Thyrsostachys siamensis Gamble (Gramineae)

Scientific name
Thyrsostachys siamensis Gamble
Family name
Gramineae (Syn. Poaceae)
Common name
Monastery bamboo, umbrella-handled bamboo (English); shamu dake (Japanease)
Local name
Nomai phai ruak
Densely tufted, sympodial bamboo. Culm erect or with arching tips, 8–14 m tall, 2–7.5 cm in diameter, smooth, greyish-green; internodes 15–30 cm long; nodes not swollen. Culm sheath 20–25 cm long, 10–20 cm wide near the base, narrowing towards the apex, persistent, pale to purplish-green, covered with scattered, pale, appressed hairs; blade narrowly lanceolate, 7-15 × 5-10 mm, erect, short-haired adaxially; ligule very short. Young shoots pale to purplish-green. Leaf blade narrow, linear, 7–14 cm × 5–8 mm, pale green, usually glabrous; sheath striate, white-haired along margins; ligule very short, entire, ciliate. Inflorescence borne terminally on leafy or leafless branches, many thin branchlets bearing bracteate clusters of few pseudospikelets; spikelet c. 15 mm long, comprising 1 empty glume, usually 2 perfect florets, and rachilla extension bearing a rudimentary floret. Caryopsis cylindrical, c. 5 × 2.5 mm, surmounted by a yellowish, glabrous, soft, long beak.
Traditional medicinal use
Functional constituents
Distributed widely in dry or semi-evergreen forests on poor soils. Grows in mixed deciduous and teak forests in northern and north-eastern Thailand; pure stands often occur in hill forests in central Thailand, at elevations of 300–400 m a.s.l., where the annual rainfall is 800–1,000 mm. Occasionally grown as a windbreak. Propagated by rhizome division in 1-year-old culms with rhizome, roots, and culm reaching at least 1 m. The rhizome pieces are placed in moist medium under 50% shade for 2–3 months or until new roots and shoots are sufficiently mature to be transplanted into the field at the start of the rainy season.

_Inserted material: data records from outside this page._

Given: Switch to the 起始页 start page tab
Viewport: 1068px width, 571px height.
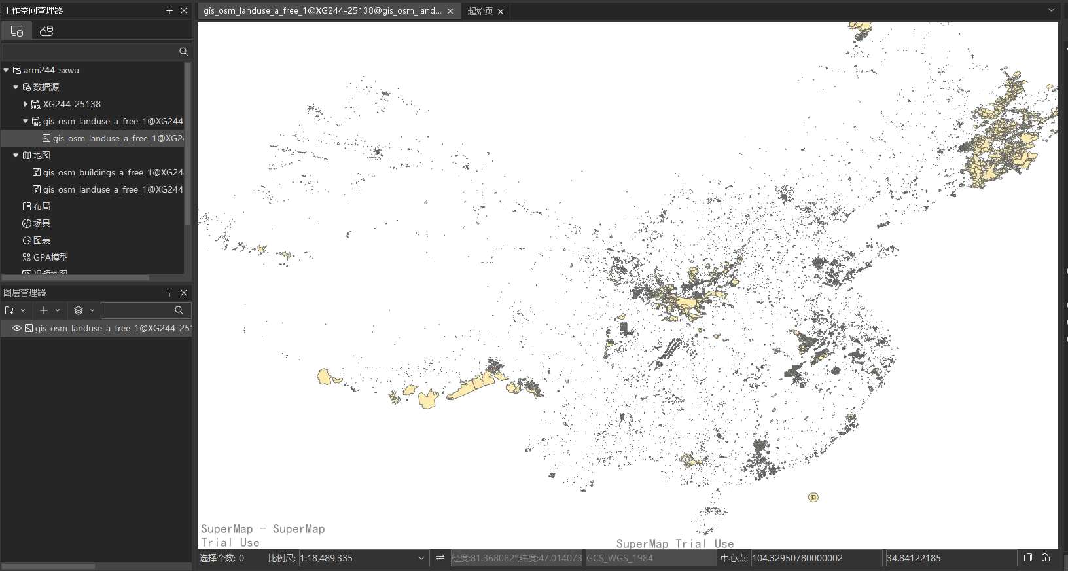Looking at the screenshot, I should tap(480, 11).
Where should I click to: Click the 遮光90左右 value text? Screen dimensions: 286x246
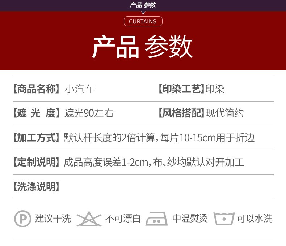point(89,113)
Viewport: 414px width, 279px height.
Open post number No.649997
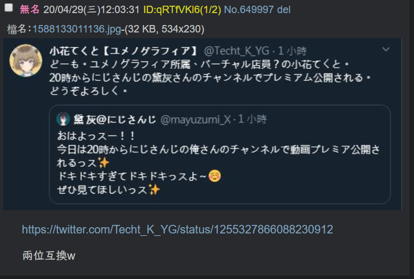coord(249,10)
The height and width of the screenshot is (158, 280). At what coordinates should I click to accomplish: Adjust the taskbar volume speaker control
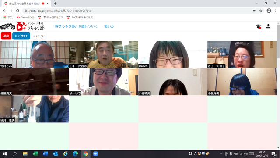pos(246,154)
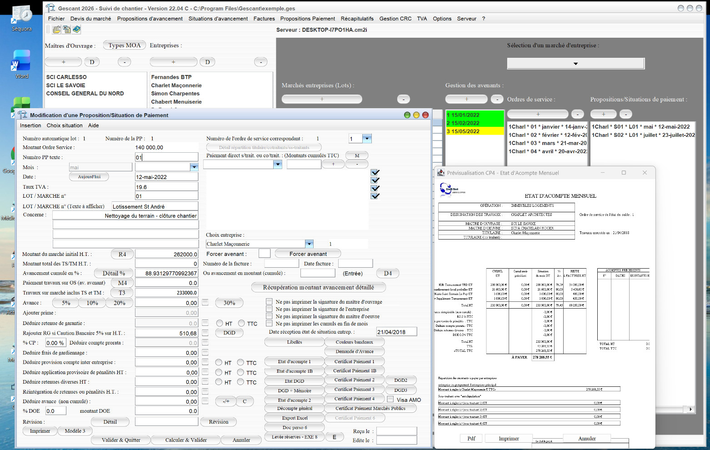Expand the Choix entreprise Charlet Maçonnerie dropdown
The height and width of the screenshot is (450, 710).
tap(309, 244)
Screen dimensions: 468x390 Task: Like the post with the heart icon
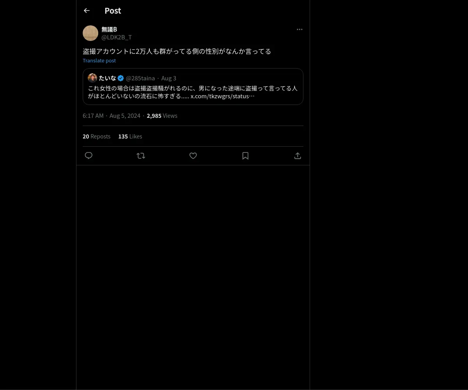click(x=193, y=156)
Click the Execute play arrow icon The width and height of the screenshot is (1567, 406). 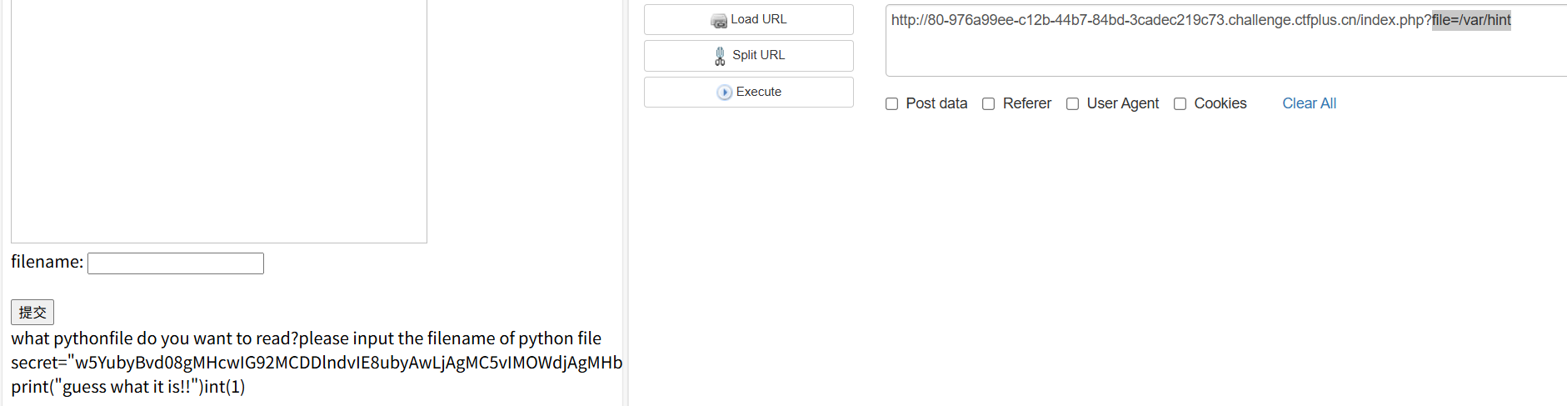(724, 93)
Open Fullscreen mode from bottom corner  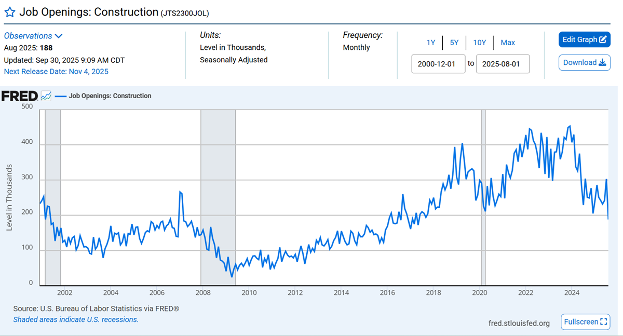[585, 322]
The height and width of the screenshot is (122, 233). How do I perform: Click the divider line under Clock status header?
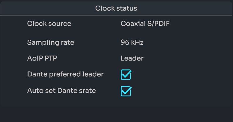[59, 16]
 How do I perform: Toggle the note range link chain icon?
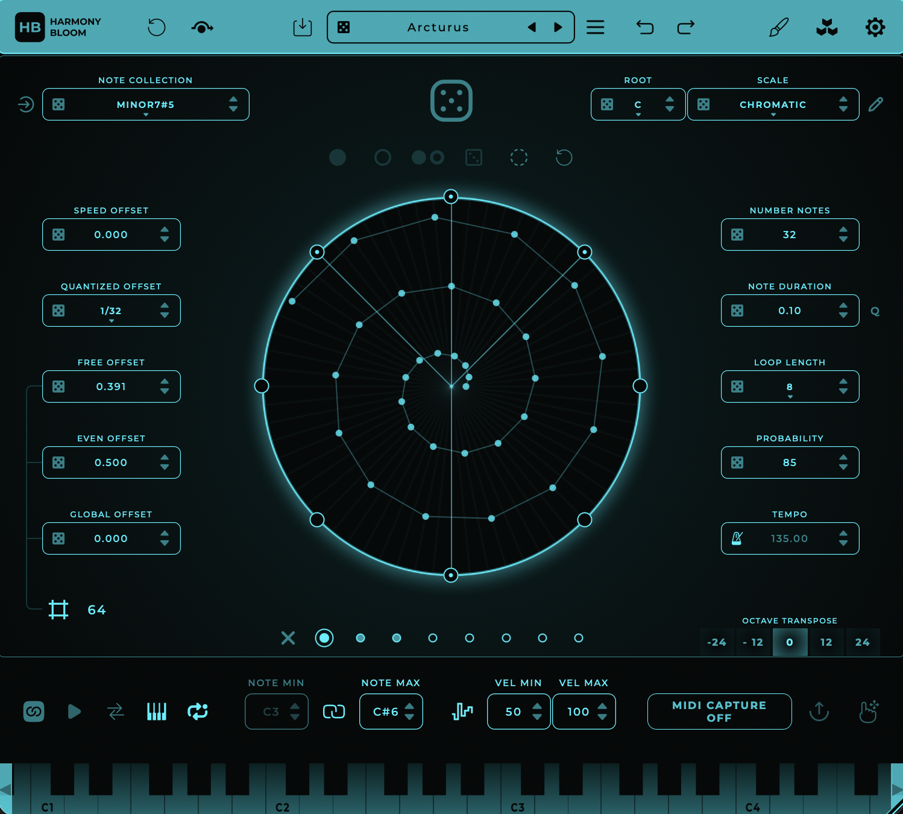[334, 711]
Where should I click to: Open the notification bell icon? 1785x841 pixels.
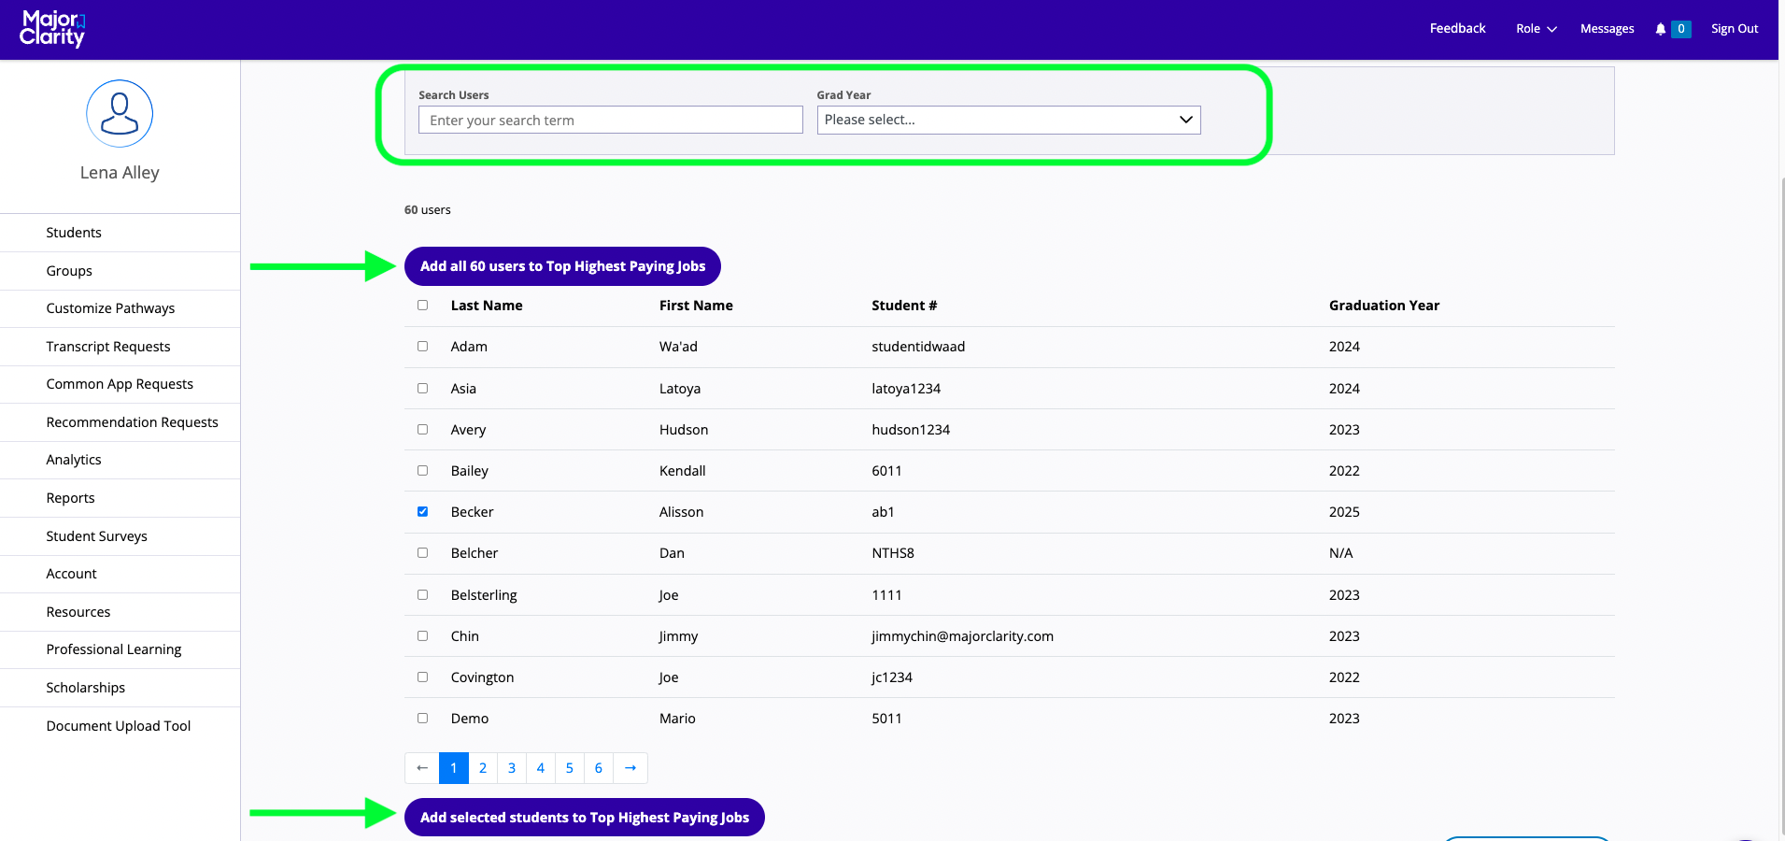(1660, 29)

Bamboo shoots consist of 89.5 g water, 3.8 g protein, 0.3 g fat, 4.5 g carbohydrates, 0.7 g fibre, 1.0 g ash, 12.8 mg calcium, 40.2 mg iron, 0.2 mg phosphorus, 0.01 mg vitamin B1, 0.09 mg vitamin B2, and traces of vitamins A and C per 100-g serving. Their energy value is c. 140 kJ/100 g.
Young shoots are harvested during the rainy season, boiled and served with nam phrik (dipping sauces) or added to various dishes such as kaeng nor-mai (spicy bamboo shoot soup). However, most bamboo shoots contain high amounts of uric acid; therefore, those with joint pain should avoid any dishes containing bamboo shoots.